:: SUPPLIED PASSAGE ::

Visible to Intel only — GUID: GUID-FFA422F2-A2AC-4457-BC9A-F67F31D9F3E1
Visible to Intel only — GUID: GUID-FFA422F2-A2AC-4457-BC9A-F67F31D9F3E1
Structure Components
A reference to a component of a derived-type structure takes the following form:
parent [(s-list)] [image-selector] [%component [(s-list)] [image-selector]] ... %component [(s-list)] [image-selector]
parent |
Is the name of a scalar or array of derived type. The percent sign (%) is called a component selector. |
s-list |
Is a list of one or more subscripts. If the list contains subscript triplets or vector subscripts, the reference is to an array section. Each subscript must be a scalar integer (or other numeric) expression with a value that is within the bounds of its dimension. The number of subscripts in any s-list must equal the rank of the immediately preceding parent or component. |
image-selector |
Is an image selector if the parent or component is a coarray. For more information, see Image Selectors. |
component |
Is the name of a component of the immediately preceding parent or component. |
Description
Each parent or component (except the rightmost) must be of derived type.
The parent or one of the components can have nonzero rank (be an array). Any component to the right of a parent or component of nonzero rank must not have the POINTER attribute.
The rank of the structure component is the rank of the part (parent or component) with nonzero rank (if any); otherwise, the rank is zero. The type and type parameters (if any) of a structure component are those of the rightmost part name.
The structure component must not be referenced or defined before the declaration of the parent object.
If the parent object has the INTENT, TARGET, or PARAMETER attribute, the structure component also has the attribute.
If the rightmost component is of type C_PTR or C_FUNPTR from the intrinsic module ISO_C_BINDING, or of type TEAM_TYPE from the intrinsic module ISO_FORTRAN_ENV, each parent or component must not have an image-selector.

:::
:: MATERIAL ::

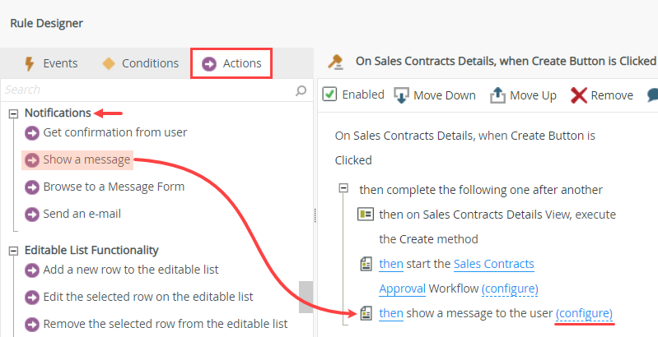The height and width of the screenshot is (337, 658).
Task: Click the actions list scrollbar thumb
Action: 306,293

:::
:: MATERIAL ::

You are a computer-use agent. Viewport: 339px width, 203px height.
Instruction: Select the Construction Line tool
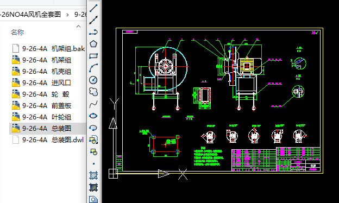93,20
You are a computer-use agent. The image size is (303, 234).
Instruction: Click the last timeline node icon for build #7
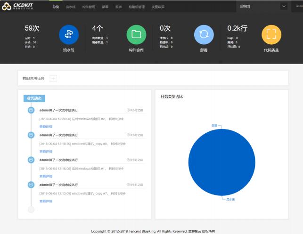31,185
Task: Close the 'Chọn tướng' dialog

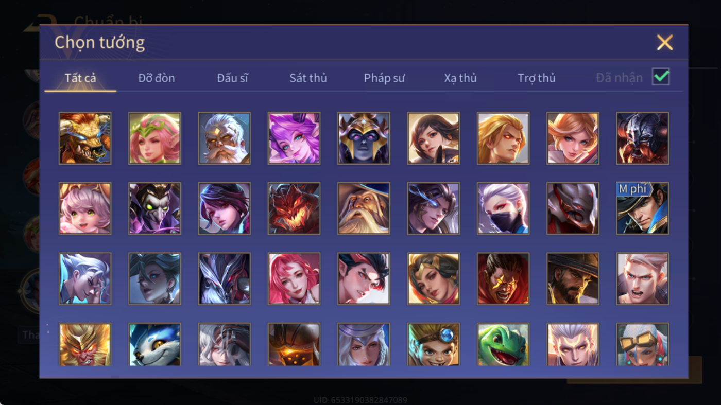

:::
:: MATERIAL ::

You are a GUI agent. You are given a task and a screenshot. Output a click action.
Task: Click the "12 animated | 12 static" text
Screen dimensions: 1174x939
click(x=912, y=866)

:::

> **PROBLEMS**
1. In the structure components passage, what is the percent sign (%) called?
2. Reproduce the stretch of the structure components passage from "The rank of the structure" through "rightmost part name.".

> **ANSWERS TO EACH TASK**
1. It is called a component selector.

2.
The rank of the structure component is the rank of the part (parent or component) with nonzero rank (if any); otherwise, the rank is zero. The type and type parameters (if any) of a structure component are those of the rightmost part name.